Hi all,
I am a mom. I guess i have ADD. I try to read a lot to understand about ADD and how to help or change yourself. I am not on any medication. I sat down to think as to why am i being the way i am. I understood that i don’t like work but instant fun, no rewards mean anything to me. The best is to be alone, read on the internet,play brain games, eat what i like and just while away time. Though i managed to do 2 masters degree, get married, have a child, run a family… I still need to keep pushing myself every day to do what i need to do. Nothing motivates me. I like researching. Just wondering how come others are able to continuously work one after the other without the need to sit idle, go on the internet and read / research etc., Only huge pride or reward or recognition motivates me…which naturally no one gets for day to day ordinary works in life. I can see tge time flying by in front of my eyes but i don’t seem to be bothered until it is 4 pm when the child is back home.

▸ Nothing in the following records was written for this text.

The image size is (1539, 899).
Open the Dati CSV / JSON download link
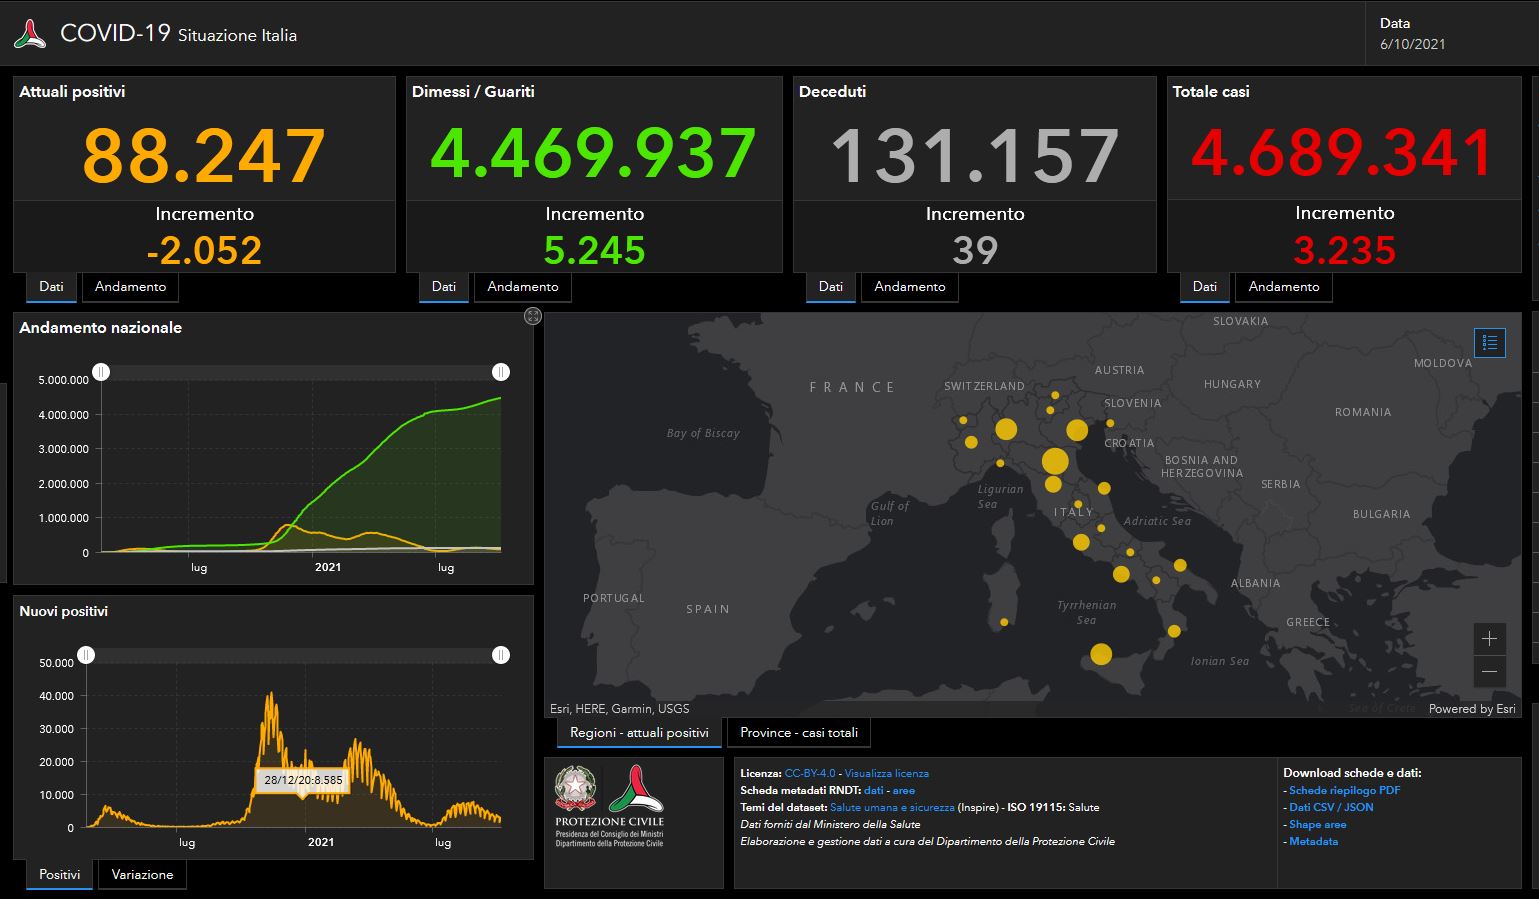click(x=1331, y=807)
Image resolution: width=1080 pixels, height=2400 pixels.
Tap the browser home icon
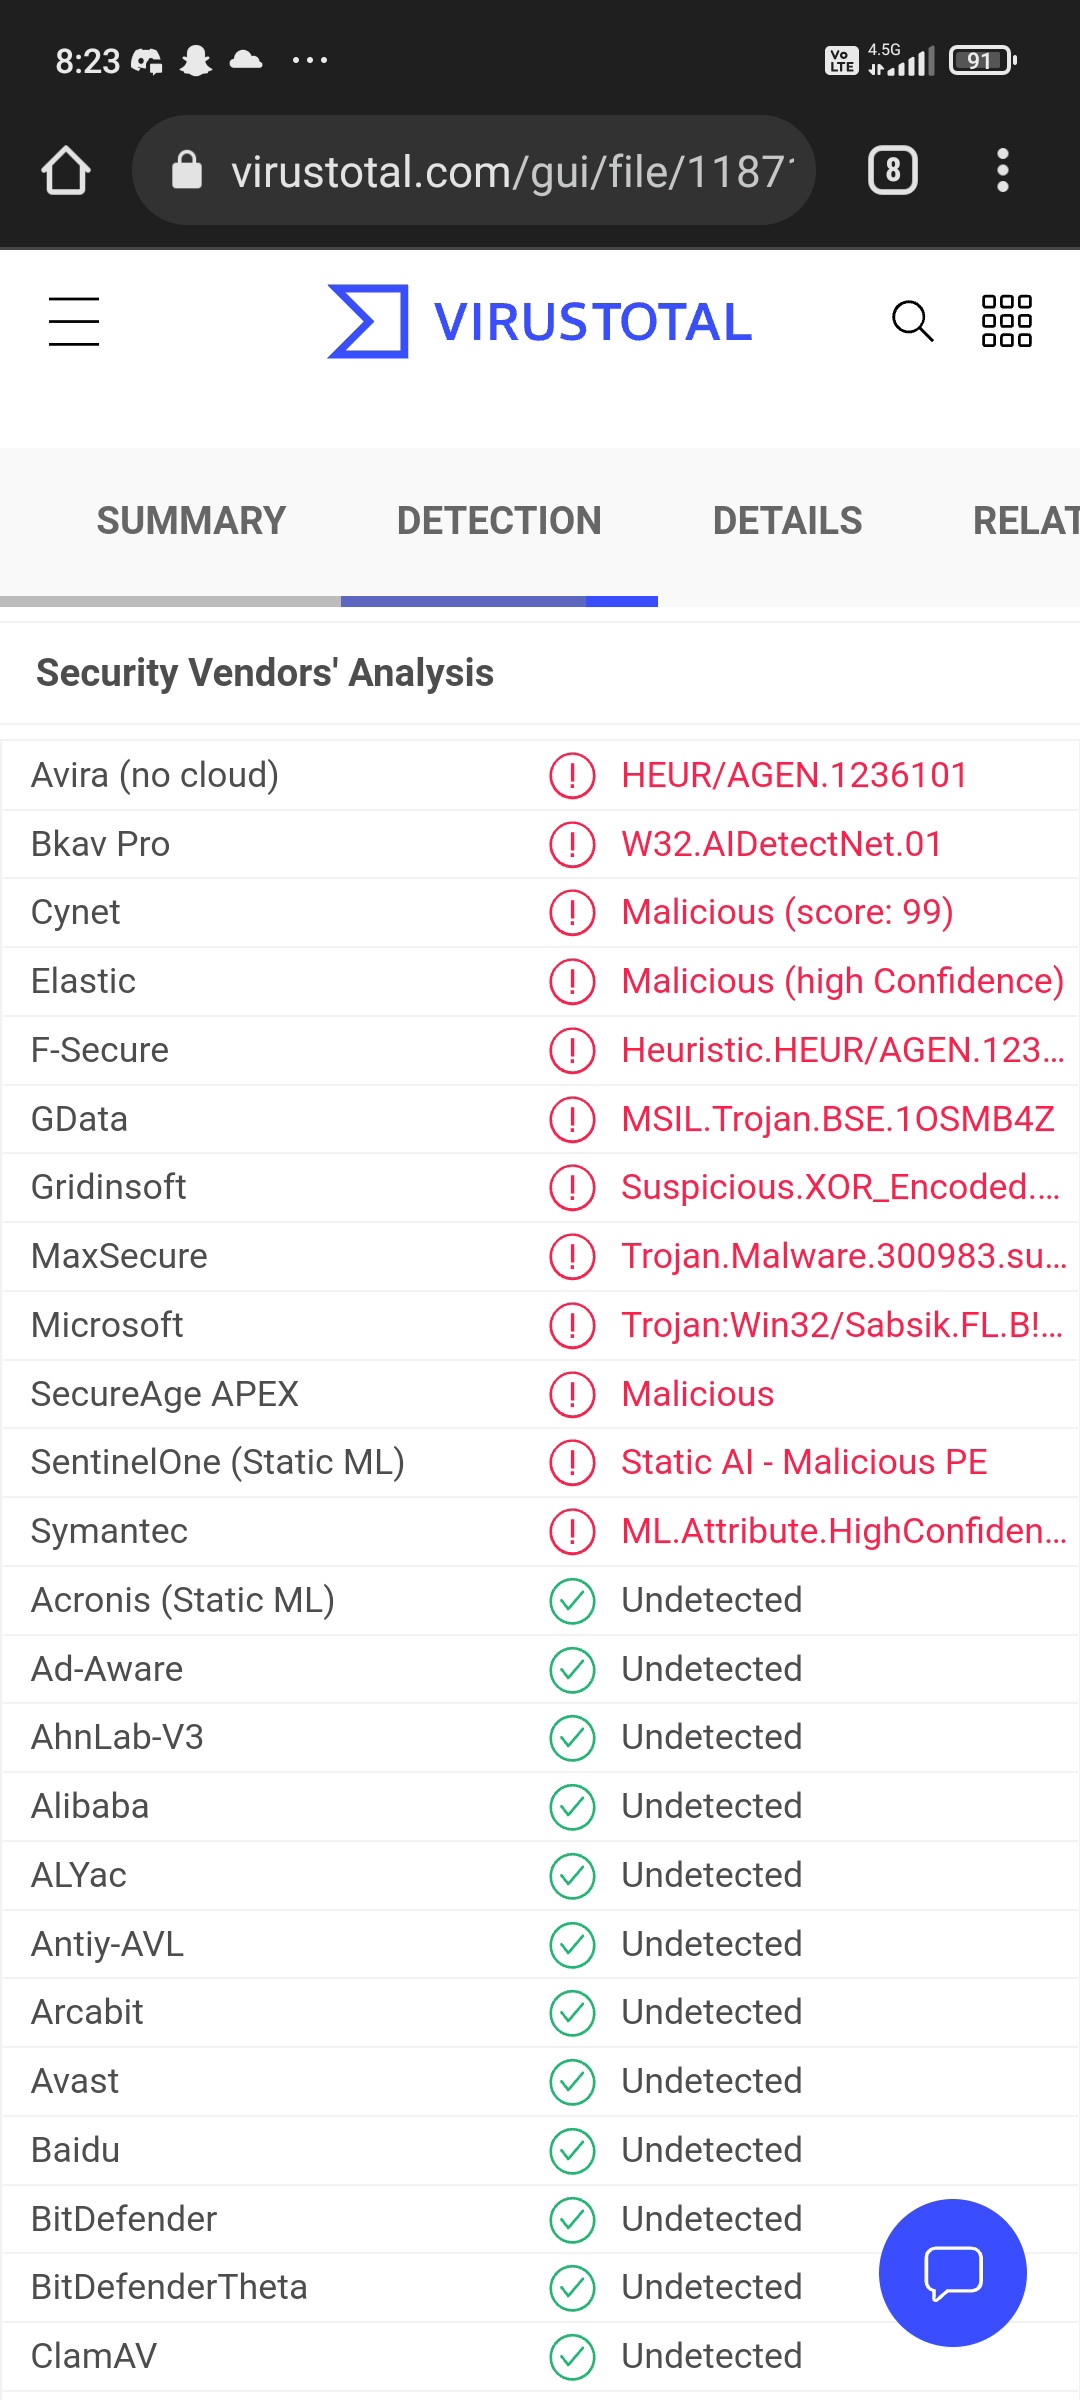[66, 170]
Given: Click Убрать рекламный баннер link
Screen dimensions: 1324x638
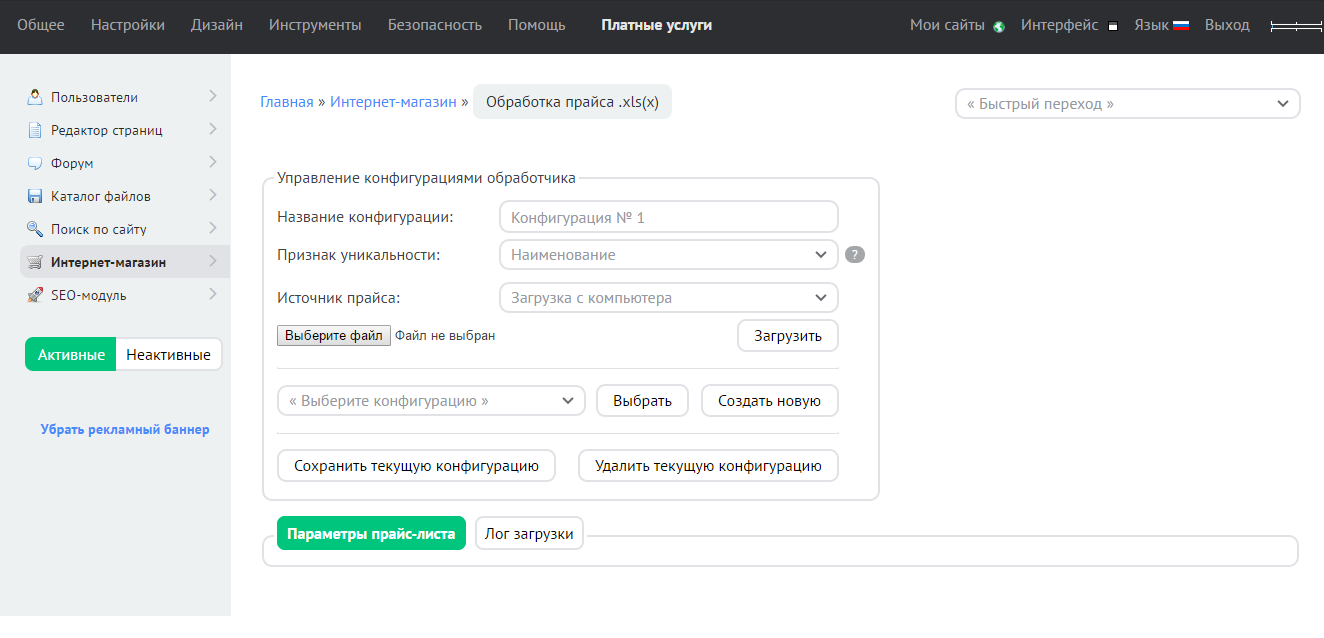Looking at the screenshot, I should (x=125, y=430).
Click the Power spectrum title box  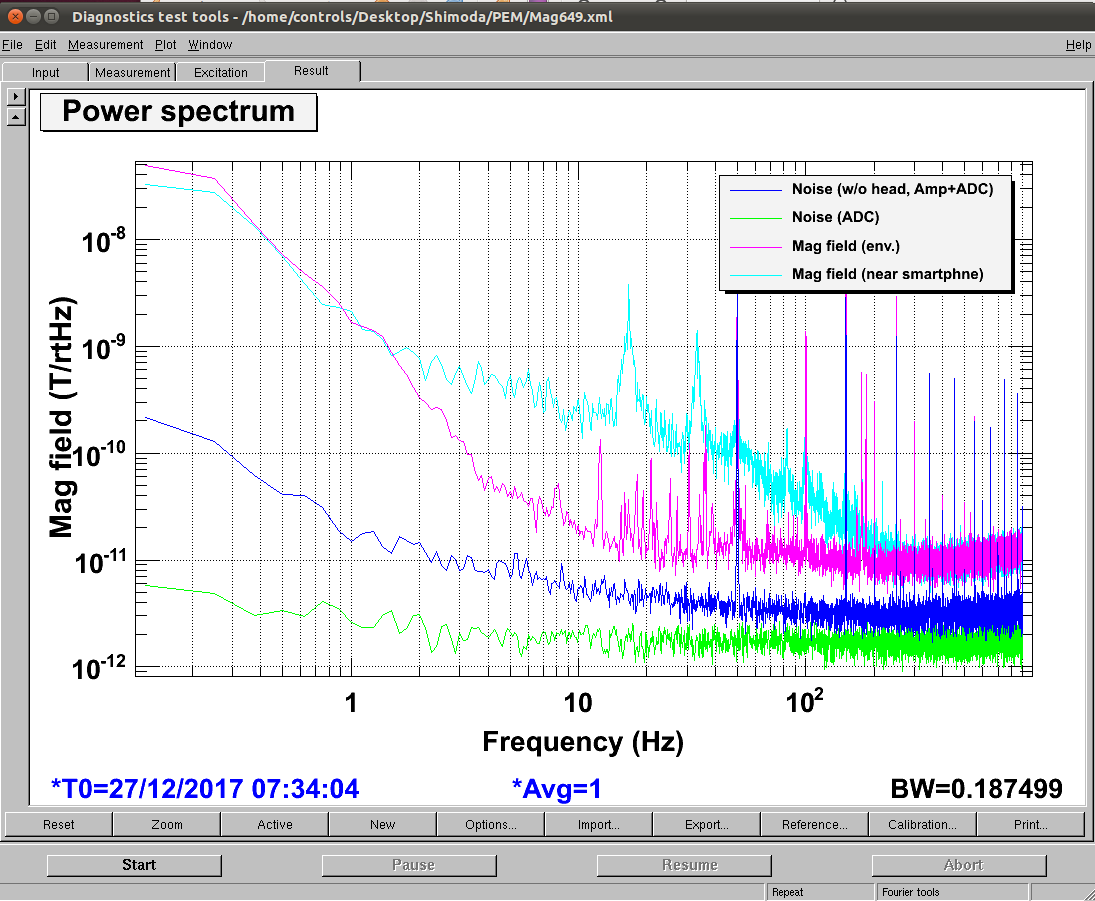pos(178,112)
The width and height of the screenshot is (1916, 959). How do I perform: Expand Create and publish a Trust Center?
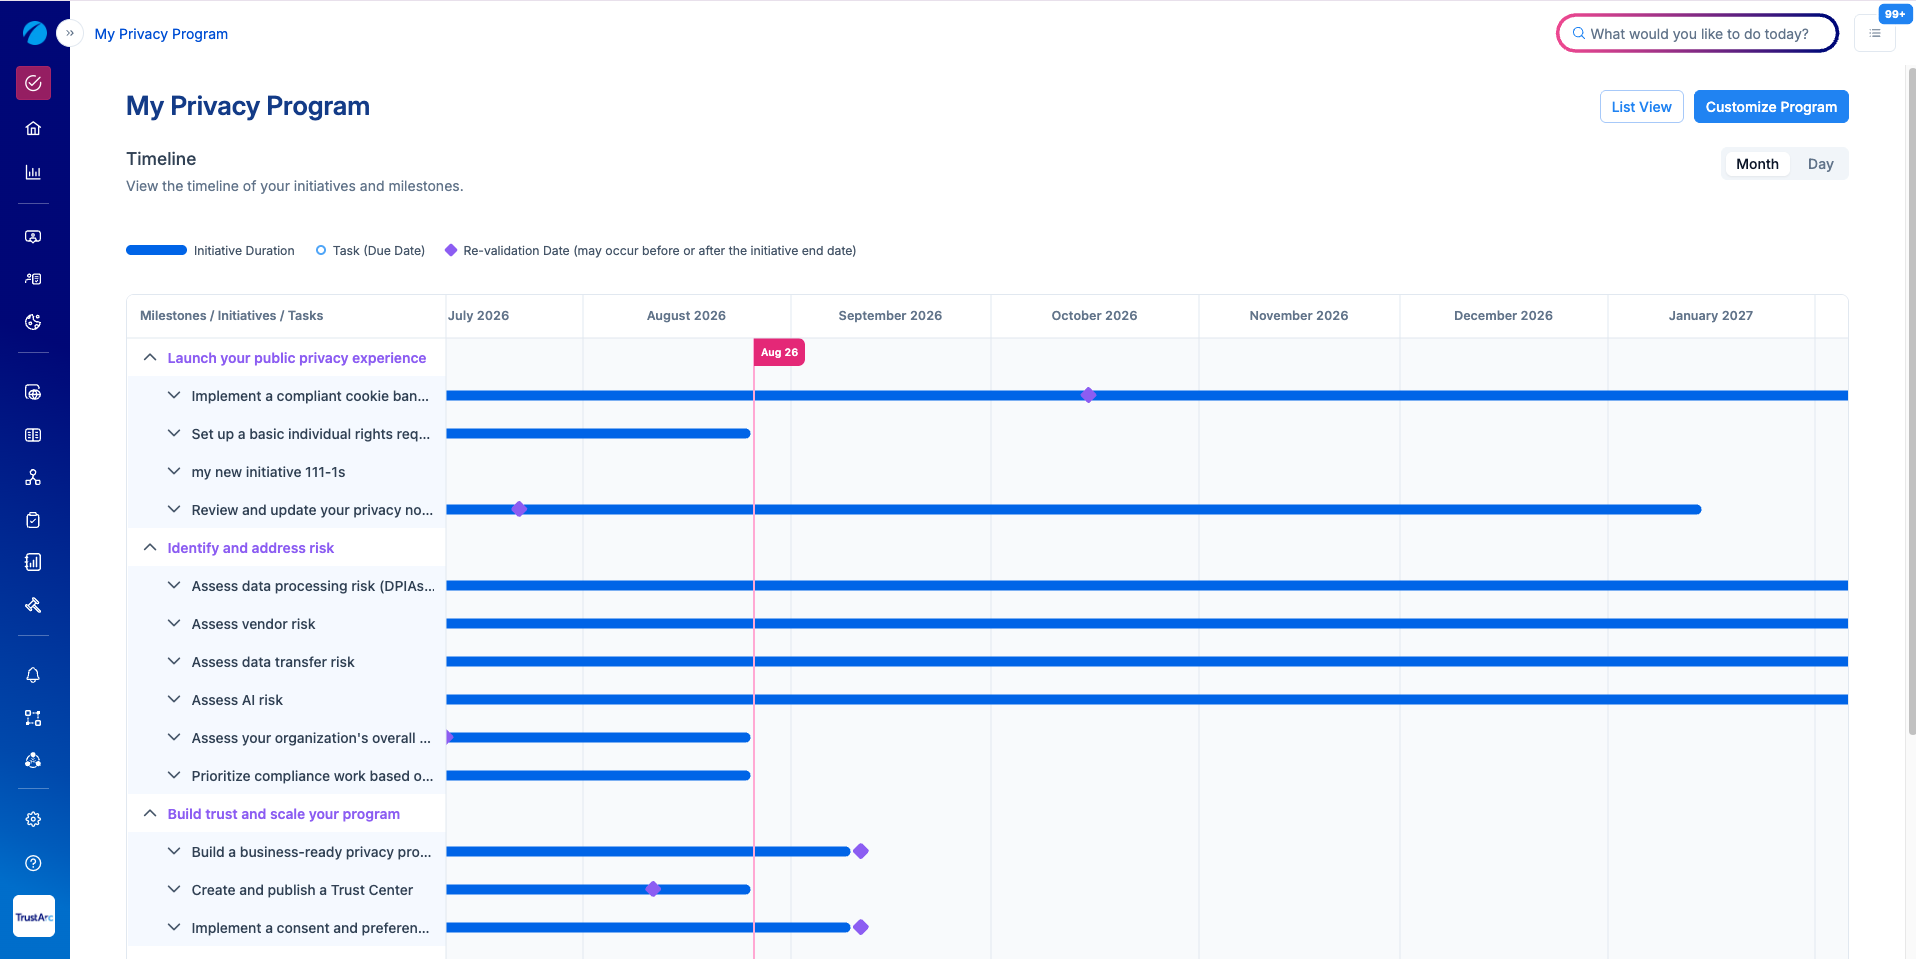174,889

Then i scurry to do the dinner etc etc…i don’t like to start something until it is immediately needed or urgent or somebody demands for it now.
Why can’t i see the big picture and wait for rewards of life like others ? Why this lazy attitude or is it smart to do very quickly and efficiently at the last moment… I save a lot of time doing this way to only waste it again on games and internet. Your thoughts, advices etc are welcome.